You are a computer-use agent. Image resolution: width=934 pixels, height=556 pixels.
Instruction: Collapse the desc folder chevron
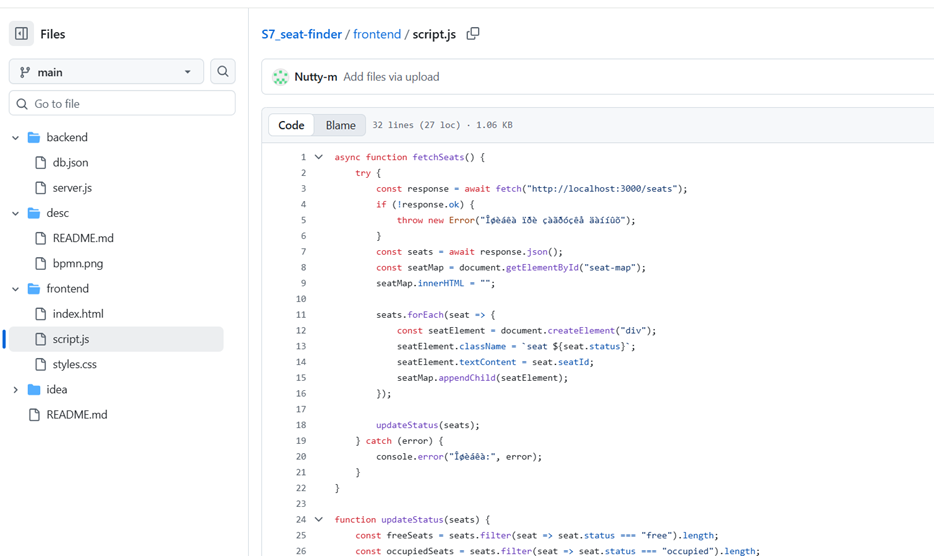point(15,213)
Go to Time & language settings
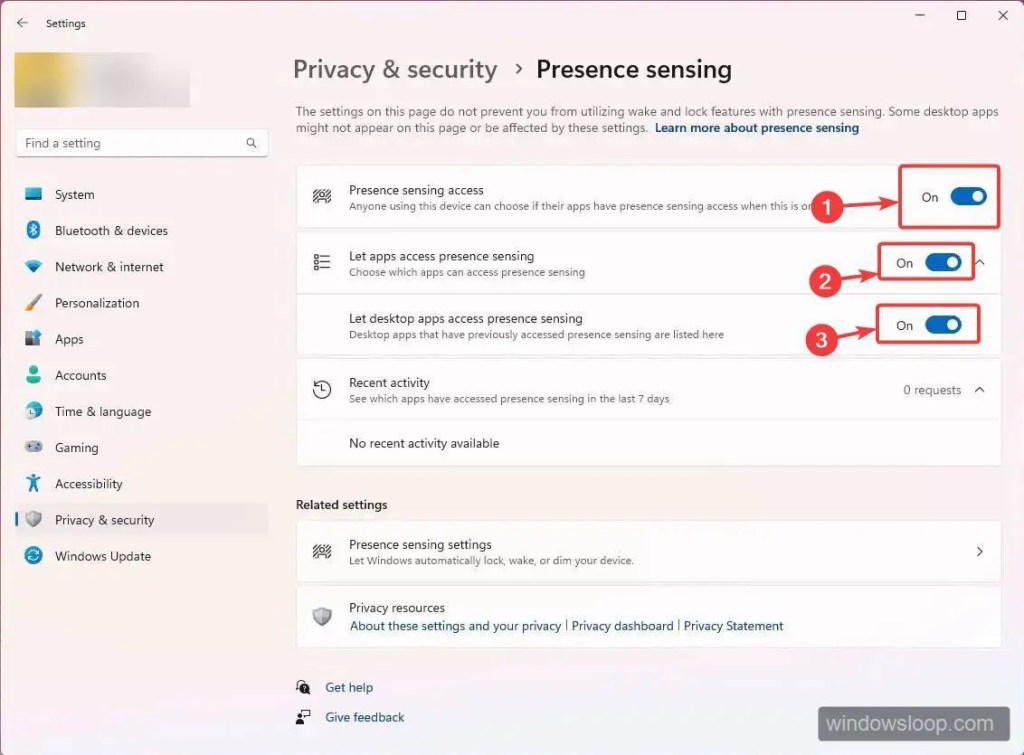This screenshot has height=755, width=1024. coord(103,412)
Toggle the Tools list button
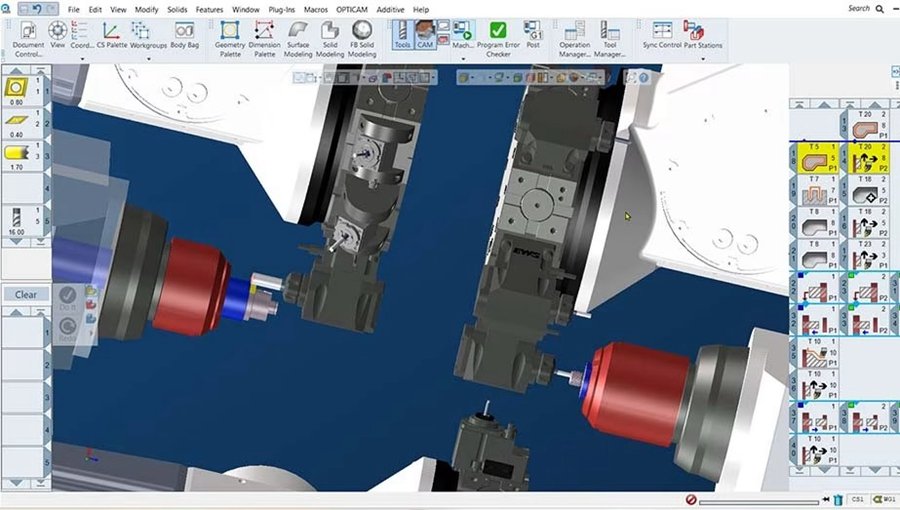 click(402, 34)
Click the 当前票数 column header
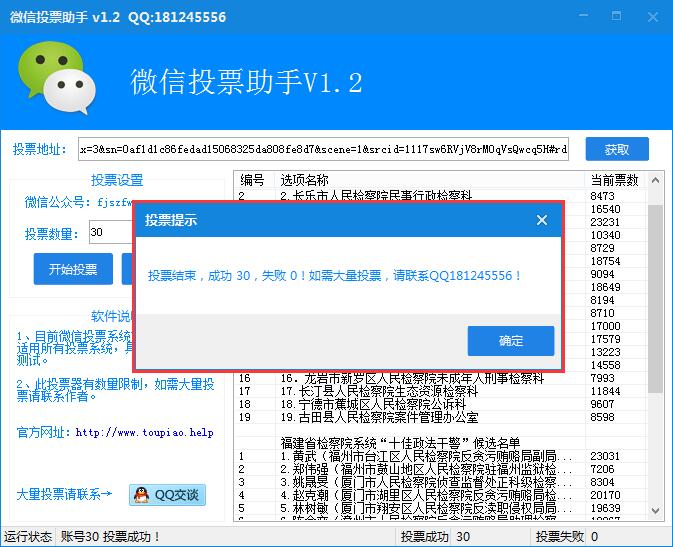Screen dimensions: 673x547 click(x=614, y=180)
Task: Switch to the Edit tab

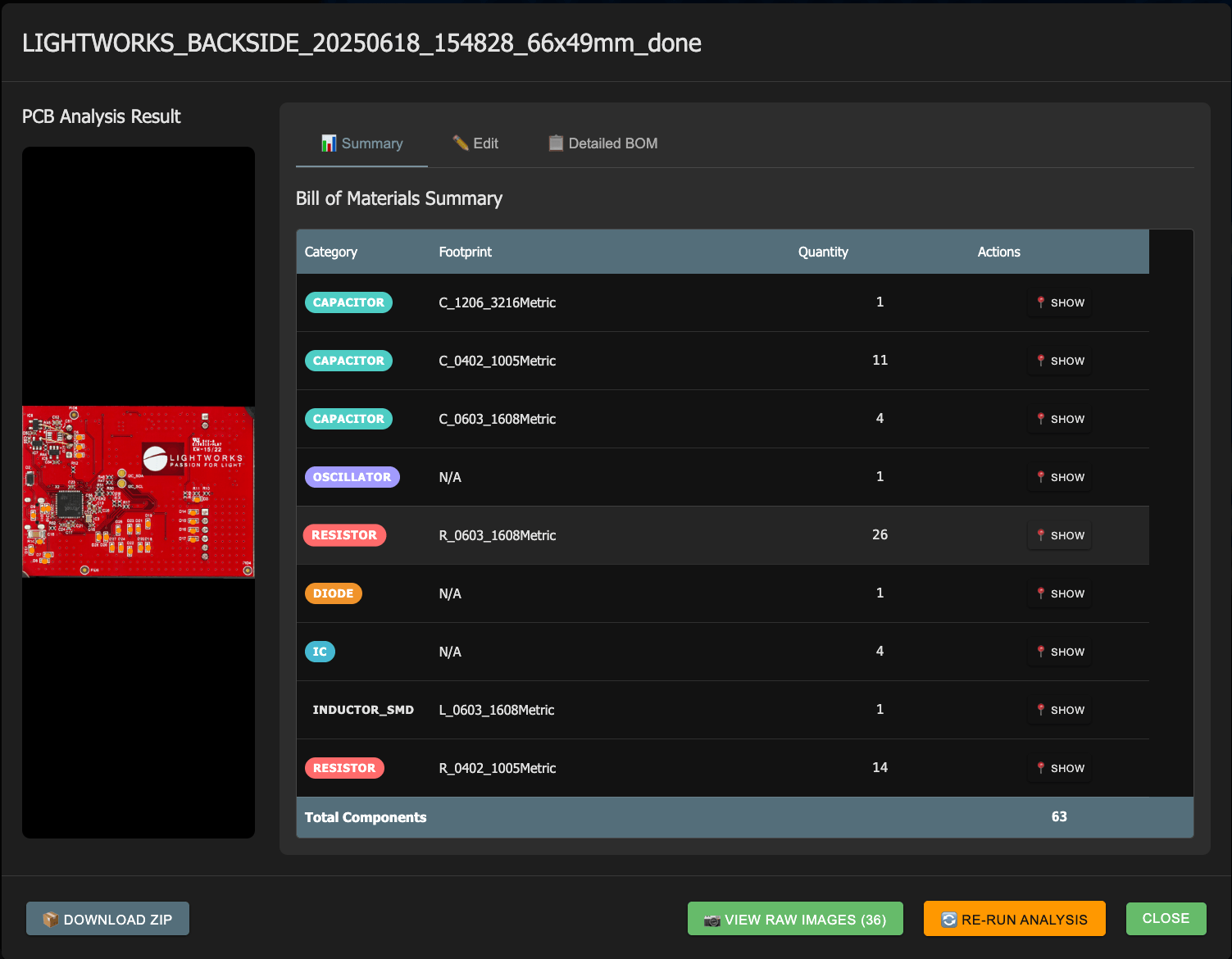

---*---

**What needs to be done**
Please copy exactly the lines from the one containing "Go to Time & language settings" through the last line of the records, both ends included, and leave out any pictures.

**Response to the task**
Go to Time & language settings
This screenshot has height=755, width=1024. coord(103,412)
Toggle the Tools list button
 click(402, 34)
Click the 当前票数 column header
Screen dimensions: 673x547 click(x=614, y=180)
Task: Switch to the Edit tab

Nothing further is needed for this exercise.